Concernant l’obligation d’assiduité, la circulaire 2004-84 précise que « les convictions religieuses ne peuvent justifier un absentéisme sélectif par exemple en éducation physique … ». Cette disposition est confirmée par l’arrêt 005 (2017) du 10/01/2017 de la CEDH, suite à un recours qu’elle avait à juger.

Rien n’est simple pour les collègues sur le terrain. Concrètement, il ne suffit pas d’aligner les textes. Un travail d’éducation permanent et de long terme est indispensable. Et pour traiter d’éventuels conflits au niveau des établissements, le dialogue, l’effort de conviction et d’explication sont d’abord privilégiés. En cas d’échec cependant, les textes s’appliquent et la jurisprudence les confirme.

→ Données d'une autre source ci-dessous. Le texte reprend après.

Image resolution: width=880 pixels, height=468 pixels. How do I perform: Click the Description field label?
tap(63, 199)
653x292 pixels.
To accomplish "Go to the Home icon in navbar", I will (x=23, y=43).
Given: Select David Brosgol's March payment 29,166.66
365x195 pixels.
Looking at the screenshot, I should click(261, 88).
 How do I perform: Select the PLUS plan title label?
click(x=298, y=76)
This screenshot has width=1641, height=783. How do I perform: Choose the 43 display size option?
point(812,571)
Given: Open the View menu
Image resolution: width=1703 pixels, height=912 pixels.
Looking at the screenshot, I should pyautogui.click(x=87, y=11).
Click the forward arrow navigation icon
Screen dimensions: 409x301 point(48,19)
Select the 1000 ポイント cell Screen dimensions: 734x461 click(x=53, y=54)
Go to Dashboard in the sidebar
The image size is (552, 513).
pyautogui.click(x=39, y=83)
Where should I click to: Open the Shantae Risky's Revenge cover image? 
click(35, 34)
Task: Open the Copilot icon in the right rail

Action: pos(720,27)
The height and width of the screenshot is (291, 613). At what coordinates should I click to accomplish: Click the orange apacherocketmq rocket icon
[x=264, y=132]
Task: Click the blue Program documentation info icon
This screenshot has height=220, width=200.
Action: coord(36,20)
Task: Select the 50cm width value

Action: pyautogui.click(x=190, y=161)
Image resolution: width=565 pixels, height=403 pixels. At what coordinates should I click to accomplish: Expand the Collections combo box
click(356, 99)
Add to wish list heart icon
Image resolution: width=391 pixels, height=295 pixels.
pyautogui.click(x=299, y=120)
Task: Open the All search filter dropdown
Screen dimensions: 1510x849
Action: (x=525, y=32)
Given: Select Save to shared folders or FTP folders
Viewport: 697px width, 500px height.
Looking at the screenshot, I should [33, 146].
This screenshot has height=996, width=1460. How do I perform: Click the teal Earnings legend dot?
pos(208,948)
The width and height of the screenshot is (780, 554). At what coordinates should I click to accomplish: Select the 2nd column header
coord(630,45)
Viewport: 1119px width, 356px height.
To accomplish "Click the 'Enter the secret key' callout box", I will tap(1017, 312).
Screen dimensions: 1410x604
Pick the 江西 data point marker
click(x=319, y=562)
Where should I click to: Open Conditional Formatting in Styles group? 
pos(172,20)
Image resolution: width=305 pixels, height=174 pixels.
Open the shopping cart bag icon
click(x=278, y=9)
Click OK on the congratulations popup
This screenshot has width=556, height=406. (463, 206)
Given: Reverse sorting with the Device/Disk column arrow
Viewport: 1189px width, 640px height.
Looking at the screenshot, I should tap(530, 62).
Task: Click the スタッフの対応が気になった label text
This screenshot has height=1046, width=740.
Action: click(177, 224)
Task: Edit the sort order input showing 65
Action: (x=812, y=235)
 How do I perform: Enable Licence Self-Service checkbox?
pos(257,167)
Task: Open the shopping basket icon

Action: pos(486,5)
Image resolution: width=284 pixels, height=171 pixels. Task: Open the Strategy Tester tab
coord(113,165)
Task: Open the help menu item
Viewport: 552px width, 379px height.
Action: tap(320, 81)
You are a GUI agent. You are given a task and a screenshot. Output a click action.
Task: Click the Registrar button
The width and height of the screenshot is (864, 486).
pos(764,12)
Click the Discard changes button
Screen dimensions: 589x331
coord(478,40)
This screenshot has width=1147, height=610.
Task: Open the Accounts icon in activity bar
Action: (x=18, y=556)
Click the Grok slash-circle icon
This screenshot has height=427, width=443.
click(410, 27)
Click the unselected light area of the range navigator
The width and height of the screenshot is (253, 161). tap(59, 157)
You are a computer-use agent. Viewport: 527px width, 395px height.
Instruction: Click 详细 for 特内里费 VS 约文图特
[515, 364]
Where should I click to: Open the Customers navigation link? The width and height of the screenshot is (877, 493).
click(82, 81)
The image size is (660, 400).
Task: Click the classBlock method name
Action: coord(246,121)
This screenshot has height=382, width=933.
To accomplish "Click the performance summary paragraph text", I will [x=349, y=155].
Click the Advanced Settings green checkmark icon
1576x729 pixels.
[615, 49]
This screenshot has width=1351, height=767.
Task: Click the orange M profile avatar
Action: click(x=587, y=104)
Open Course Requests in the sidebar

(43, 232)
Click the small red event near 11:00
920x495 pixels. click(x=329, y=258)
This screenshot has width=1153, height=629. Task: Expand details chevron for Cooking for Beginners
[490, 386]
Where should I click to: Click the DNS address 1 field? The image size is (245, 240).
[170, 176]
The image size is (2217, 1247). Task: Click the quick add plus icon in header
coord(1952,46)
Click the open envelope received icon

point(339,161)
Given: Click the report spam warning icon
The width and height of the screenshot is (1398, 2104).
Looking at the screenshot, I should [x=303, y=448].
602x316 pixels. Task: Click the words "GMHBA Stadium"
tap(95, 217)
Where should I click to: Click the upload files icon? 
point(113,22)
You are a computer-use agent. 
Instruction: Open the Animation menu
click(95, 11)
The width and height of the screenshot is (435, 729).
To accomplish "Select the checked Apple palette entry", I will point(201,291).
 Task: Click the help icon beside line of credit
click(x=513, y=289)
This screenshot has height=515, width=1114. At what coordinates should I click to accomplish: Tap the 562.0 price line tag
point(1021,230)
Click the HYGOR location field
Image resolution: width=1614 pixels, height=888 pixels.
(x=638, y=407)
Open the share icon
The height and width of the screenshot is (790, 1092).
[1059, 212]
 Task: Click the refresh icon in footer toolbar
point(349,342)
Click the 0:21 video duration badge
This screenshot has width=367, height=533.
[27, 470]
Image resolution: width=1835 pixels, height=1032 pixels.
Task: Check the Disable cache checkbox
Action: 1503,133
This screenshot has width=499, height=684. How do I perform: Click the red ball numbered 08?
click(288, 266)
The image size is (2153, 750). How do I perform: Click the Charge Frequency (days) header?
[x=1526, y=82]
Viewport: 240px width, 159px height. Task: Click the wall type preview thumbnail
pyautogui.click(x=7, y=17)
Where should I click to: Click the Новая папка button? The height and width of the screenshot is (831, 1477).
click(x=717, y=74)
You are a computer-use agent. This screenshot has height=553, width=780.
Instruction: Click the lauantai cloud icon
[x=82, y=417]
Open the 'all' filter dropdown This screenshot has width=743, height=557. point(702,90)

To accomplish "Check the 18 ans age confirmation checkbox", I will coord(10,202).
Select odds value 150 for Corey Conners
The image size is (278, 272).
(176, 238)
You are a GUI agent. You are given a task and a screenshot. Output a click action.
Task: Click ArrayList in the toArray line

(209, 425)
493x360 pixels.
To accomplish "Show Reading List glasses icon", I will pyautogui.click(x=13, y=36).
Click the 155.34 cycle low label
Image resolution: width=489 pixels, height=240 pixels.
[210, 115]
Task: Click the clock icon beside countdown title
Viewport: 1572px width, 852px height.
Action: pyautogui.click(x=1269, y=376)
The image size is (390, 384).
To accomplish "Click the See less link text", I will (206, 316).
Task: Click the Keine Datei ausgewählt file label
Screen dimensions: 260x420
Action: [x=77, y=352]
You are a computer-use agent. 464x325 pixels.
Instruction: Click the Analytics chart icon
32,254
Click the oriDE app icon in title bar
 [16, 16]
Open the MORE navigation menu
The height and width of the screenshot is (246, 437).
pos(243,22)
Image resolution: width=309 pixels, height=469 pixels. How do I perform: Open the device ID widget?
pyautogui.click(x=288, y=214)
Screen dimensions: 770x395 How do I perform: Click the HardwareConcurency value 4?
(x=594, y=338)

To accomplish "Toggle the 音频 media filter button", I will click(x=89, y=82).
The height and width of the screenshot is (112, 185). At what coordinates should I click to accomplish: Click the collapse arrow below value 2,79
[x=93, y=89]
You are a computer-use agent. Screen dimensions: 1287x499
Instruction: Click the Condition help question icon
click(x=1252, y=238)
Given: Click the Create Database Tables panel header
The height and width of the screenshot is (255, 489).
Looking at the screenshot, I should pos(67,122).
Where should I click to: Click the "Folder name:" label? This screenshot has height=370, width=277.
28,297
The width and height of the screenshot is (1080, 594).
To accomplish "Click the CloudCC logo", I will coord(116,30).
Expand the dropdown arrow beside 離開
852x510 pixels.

Ainsi donc, la laïcité est à la fois fondée sur des principes généraux et des valeurs, résultats de luttes d’idées qui trouvent largement leur source dans la « philosophie des Lumières » et de luttes sociales qui les ont imposées. Elle trouve une expression concrète dans notre pratique quotidienne d’enseignement et d’éducation. Elle exige une vigilance et une persévérance permanentes.

1 Le Conseil de l’Europe est une instance plus large que l’Union Européenne. Il réunit actuellement 47 pays. Son siège et celui de la CEDH sont à Strasbourg.

2 Statut général de la fonction publique,  Loi 20083-634 du 13/07/1983 dite Loi LE PORS, article 25.

3  Idem

4  Loi 20083-634 du 13/07/1983 dite Loi LE PORS, article 6

5   Cet article est intégré à l’article L. 145-5-2. du code de l’Éducation.